00:00BNPB sebut Karhutlah Riau masih jadi salah satu kejadian menonjol nasional.
00:04Kebakaran hutan dan lahan, Karhutlah, di Riau masih menjadi salah satu kejadian bencana yang menonjol di tingkat nasional.
00:11Kepala Pusat Data, Informasi, dan Komunikasi Kebencanaan Badan Nasional Penanggulangan Bencana, BNPB, Abdul Muhari di Jakarta, Kamis, 21 Mei 2026
00:22mengatakan,
00:23luasan area yang terbakar di wilayah tersebut menembus angka ribuan hektare.

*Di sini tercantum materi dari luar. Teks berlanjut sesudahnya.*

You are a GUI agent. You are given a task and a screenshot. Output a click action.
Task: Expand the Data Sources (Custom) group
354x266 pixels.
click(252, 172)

00:27Kebakaran hutan dan lahan di Provinsi Riau juga masih menjadi salah satu kejadian menonjol nasional.
00:33Hingga Rabu, 20 Mei 2026, luas lahan terbakar tercatat mencapai 3.474,74 hektare, kata Abdul.
00:42Dalam kesempatan tersebut, Abdul menjelaskan bahwa upaya penanggulangan dan pemadaman titik api sejauh ini terus diintensifkan melalui kolaborasi operasi udara
00:49dan operasi darat dengan dukungan penuh dari berbagai instansi lintas sektoral.
00:53Tim gabungan yang dikerahkan di lapangan terdiri atas unsur BNPB, Badan Penanggulangan Bencana Daerah, BPBD, TNI, Polri, Manggala Agni Kementerian
01:02Kehutanan, serta elemen masyarakat dan unsur terkait lainnya.
01:06Pada pelaksanaan operasi darat, tim gabungan saat ini tengah fokus melakukan lokalisasi api melalui penanganan visual, pemadaman langsung, hingga proses
01:14pendinginan, cooling down,
01:16pada area bekas terbakar di wilayah Kelurahan Tampan, Kecamatan Payung Sekaki, Kota Pekanbaru.
01:22BNPB menilai langkah pendinginan tersebut krusial dilakukan guna memastikan tidak ada lagi bar api yang tersisa di dalam lapisan tanah,
01:28khususnya pada area gambut yang memicu potensi kebakaran berulang.
01:32Selain mengerahkan personel di jalur darat, BNPB dipastikan terus mengoperasikan armada helikopter untuk melaksanakan operasi udara berupa pengeboman air, waterbombing,
01:40serta patroli udara guna mendukung percepatan penanganan karhutlah di seluruh wilayah terdampak di Provinsi Riau.